[Passage for review Boundary: Start]
Inside the colour grade of The Old Man

Aug 8, 2022

Light Iron colourists Ian Vertovec and Ethan Schwartz detail the big-screen look of the FX series The Old Man.

The FX original series The Old Man stars Jeff Bridges as the eponymous lead, former CIA operative Dan Chase, whose off-the-grid existence is rudely interrupted when an intruder breaks into his home. The confrontation sets off an epic game of cat and mouse, forcing Chase to go on the run as multiple parties seek to either bring him in or take him down.

Sean Porter served as lead cinematographer for the series’ first season and shot four of the seven episodes, with Jules O’Loughlin, ACS, ASC and Armando Salas, ASC handling the remainder. Production on the series began in 2019 but was then delayed first by the pandemic and then when Bridges had to undergo cancer treatment. With the star’s cancer in remission, production resumed and was completed earlier this year, in 2022.
[Passage for review Boundary: End]
[The data Boundary: Start]
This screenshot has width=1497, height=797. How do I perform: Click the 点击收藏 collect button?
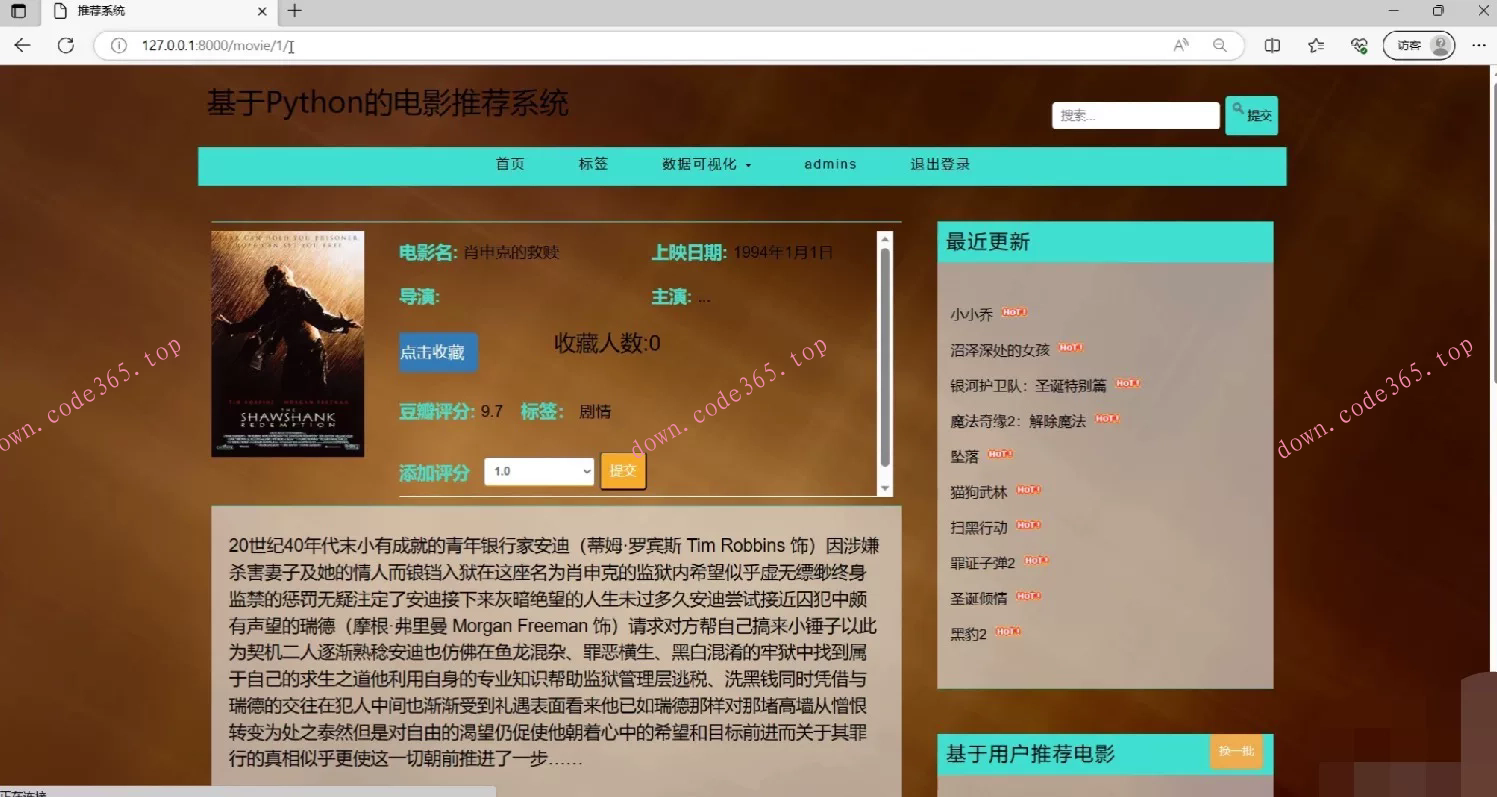click(436, 351)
[The data Boundary: End]
**Task requirements**
Can you reproduce the passage from the article on the color grade of The Old Man, starting with "Aug 8, 2022" and going on through "year, in 2022."?

**Exercise output**
Aug 8, 2022

Light Iron colourists Ian Vertovec and Ethan Schwartz detail the big-screen look of the FX series The Old Man.

The FX original series The Old Man stars Jeff Bridges as the eponymous lead, former CIA operative Dan Chase, whose off-the-grid existence is rudely interrupted when an intruder breaks into his home. The confrontation sets off an epic game of cat and mouse, forcing Chase to go on the run as multiple parties seek to either bring him in or take him down.

Sean Porter served as lead cinematographer for the series’ first season and shot four of the seven episodes, with Jules O’Loughlin, ACS, ASC and Armando Salas, ASC handling the remainder. Production on the series began in 2019 but was then delayed first by the pandemic and then when Bridges had to undergo cancer treatment. With the star’s cancer in remission, production resumed and was completed earlier this year, in 2022.